China: The Tata group is looking to significantly expand its activities in China across a range of businesses to tap it as an export market and manufacturing base, a senior company official said.
Alan Rosling, executive director of Tata Sons, the holding company of the Tata group, said that most of the major businesses of the salt-to-software conglomerate were now actively seeking opportunities in China.
“We’re looking at significant growth in China in terms of revenue and in terms of purchasing,” Rosling said in an interview on the sidelines of the annual Boao Forum for Asia held over the weekend on the southern Chinese island of Hainan.

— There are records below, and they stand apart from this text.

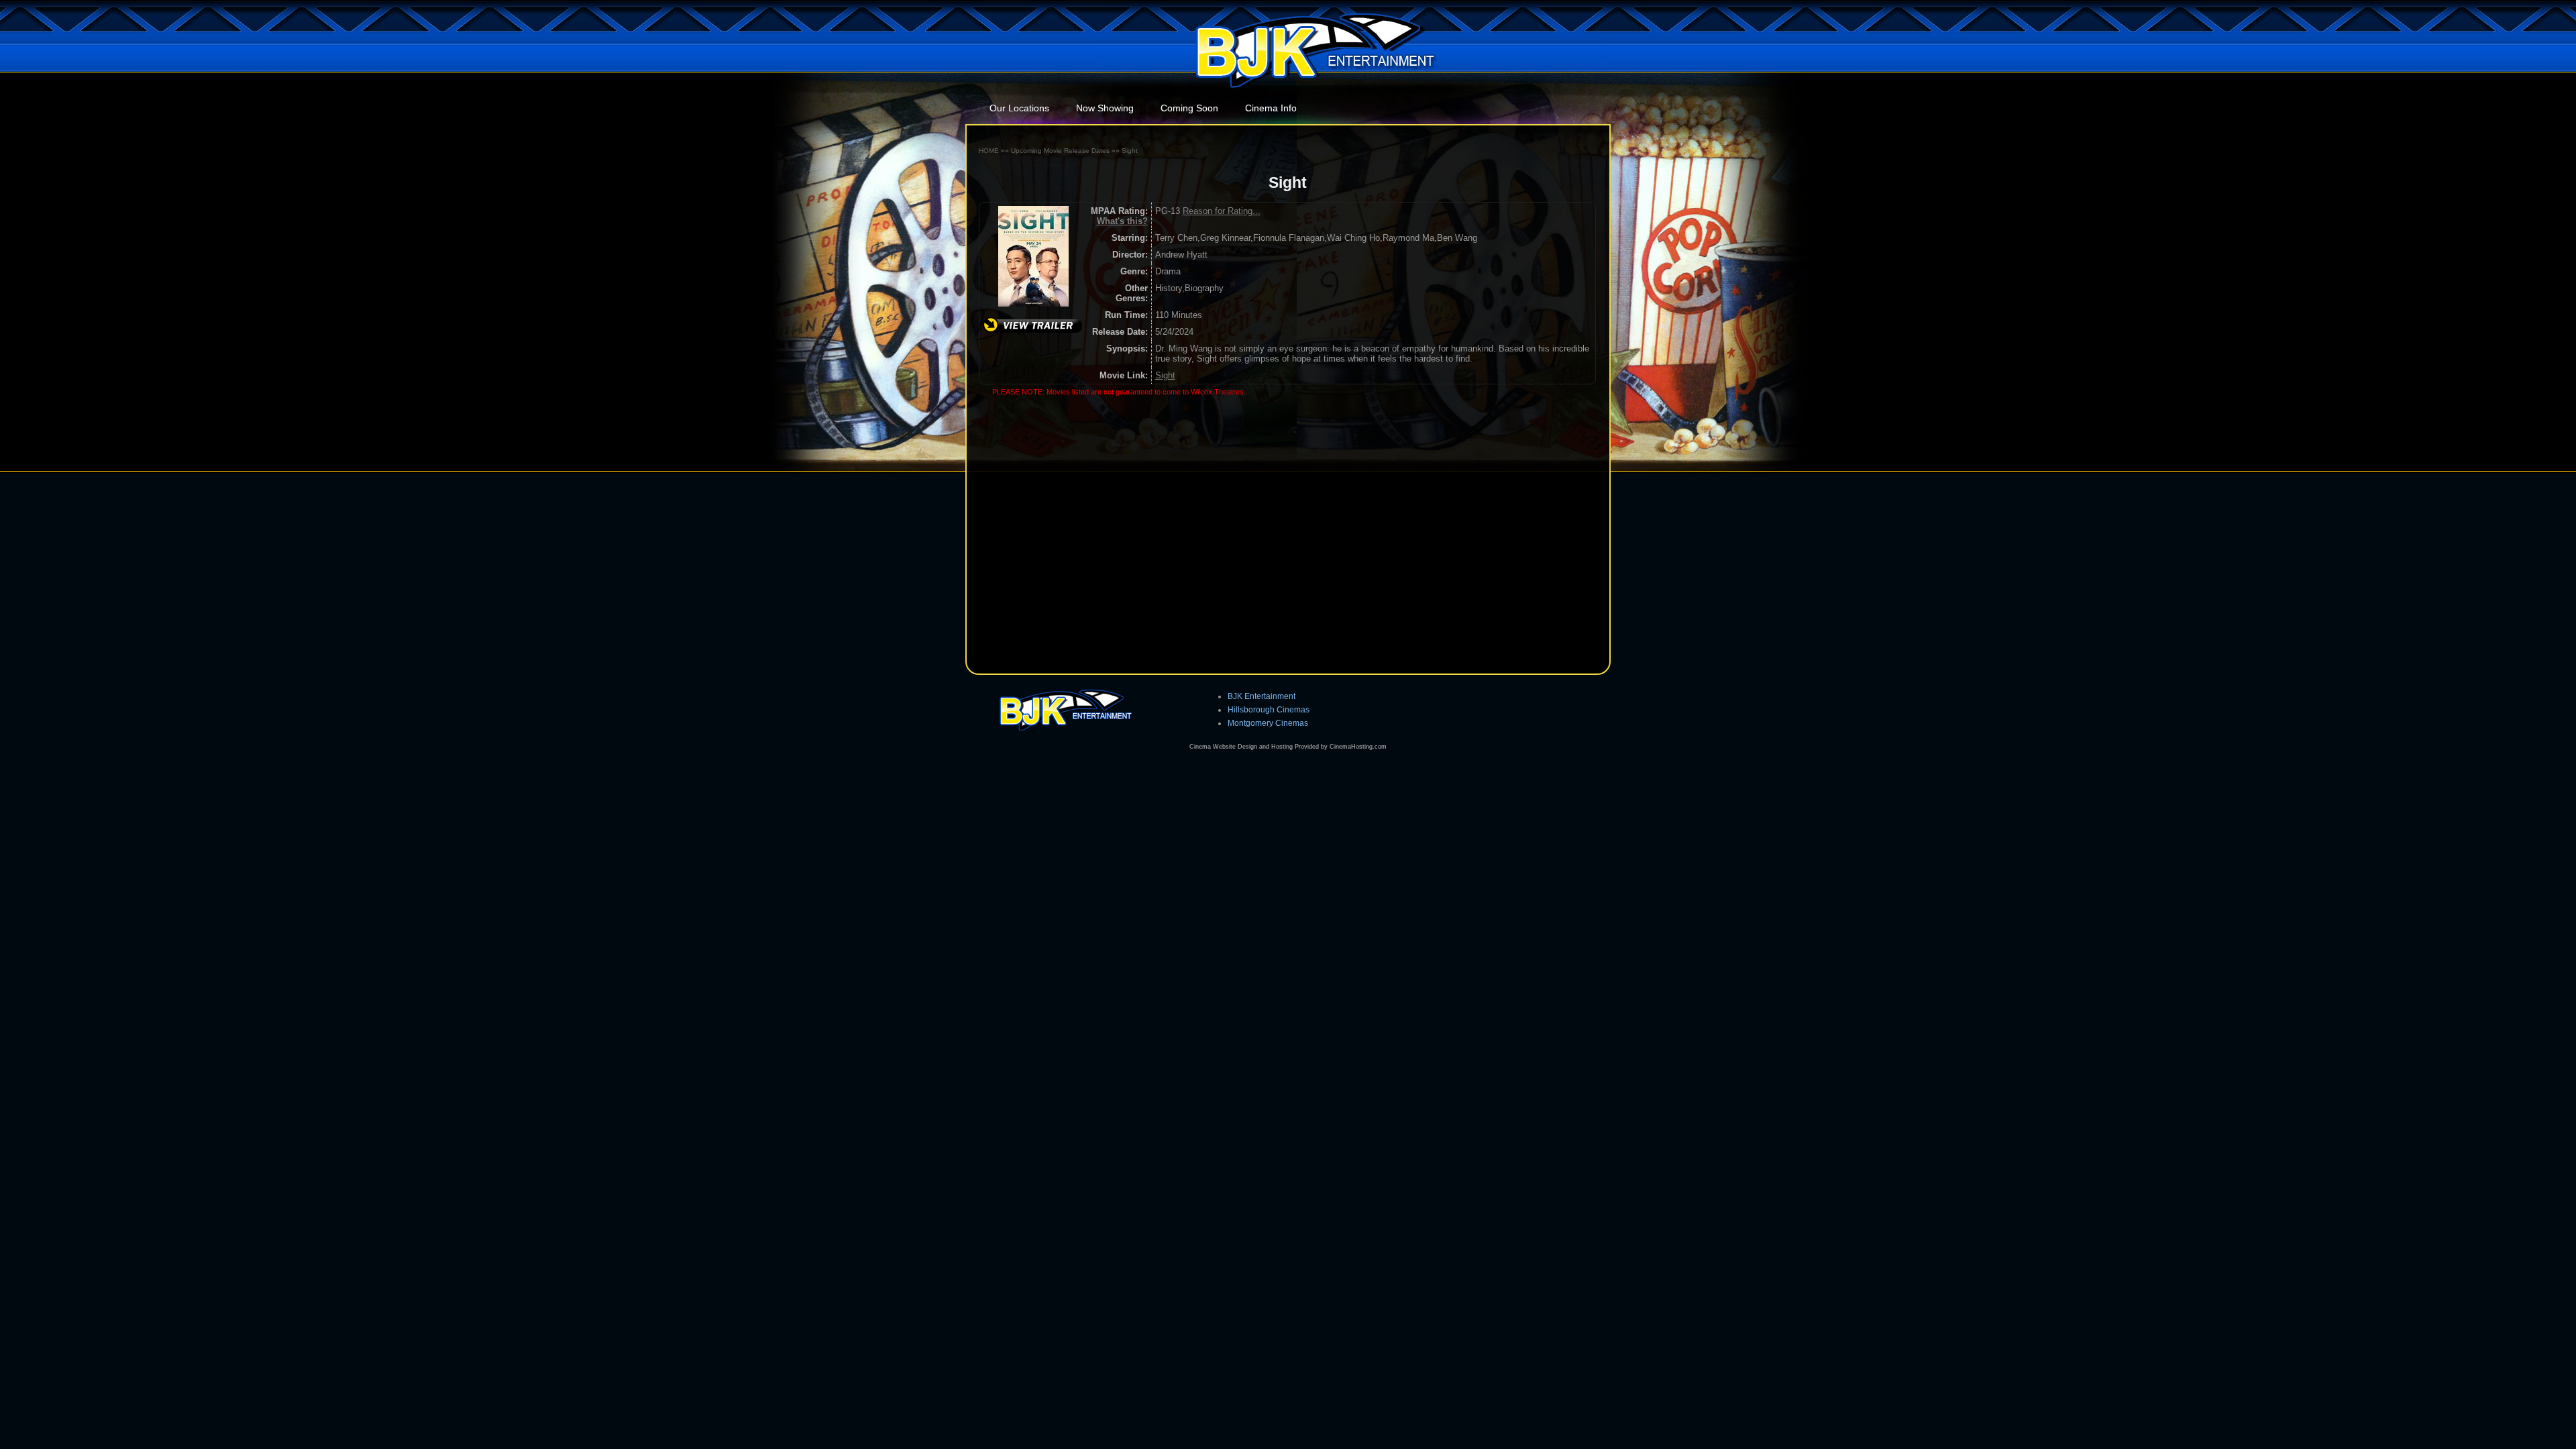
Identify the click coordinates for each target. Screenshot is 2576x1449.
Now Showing (1105, 108)
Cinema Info (1271, 108)
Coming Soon (1189, 108)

Tata is building an auto components factory in Nanjing in eastern Jiangsu province, and one of its associate firms had recently completed a refractory plant in Dalian in the Northeast.
Rosling said that the group currently had a list of about 12 potential new investment projects in China. While he declined to comment on how much investment the Tatas are looking to make, Rosling said the group is hoping to get into the hotel sector and is looking at providing value-added telecommunications services.
Its steel unit, which already has operations in China, is looking to expand its wire business there, he said.
Tata Steel Ltd grabbed headlines earlier this year with its successful takeover bid for Anglo-Dutch group Corus.
Tata Consultancy Services Ltd, which recently formed a joint venture with the government’s National Development and Reform Commission and Microsoft Corp., is growing quickly as it takes on more domestic clients, in addition to its more traditional customer base of multinational firms, he said.
At least three other Tata companies are looking to set up operations in China, Rosling said, but declined to name them. “Much of what we’re doing will be organic and greenfield new investment, some of it will be joint ventures, and some of it might be acquiring assets,” he said.
One area in which the Tatas do not plan to set up manufacturing facilities in China is the vehicle business, he said, in part because of Beijing’s restrictive entry requirements for the auto sector.
“At this stage at least, for Tata Motors there are other markets which are higher priority,” Rosling said.
But that did not mean Tata Motors Ltd would not look to China at all—it had decided to start using the country as a major procurement centre, he said. “Each business looks at China and can’t ignore China and depending on your competitive position and the regulations and the market, will approach China in a different way,” he said. “The key point is that nobody in the group can ignore China.”
But involvement with China would not all be about the Tatas going there—the group is also looking to partner with Chinese companies in India, Rosling said.
Ultimately, China is one of the stimuli behind Tata’s current push to globalize because it will be a growing source of not only opportunity but competition, Rosling said.
“Part of the drive that has entered the soul of the Tata group in the last number of years comes from looking at China and seeing what China has done, and thinking that that sort of speed and level of ambition is required,” Rosling added.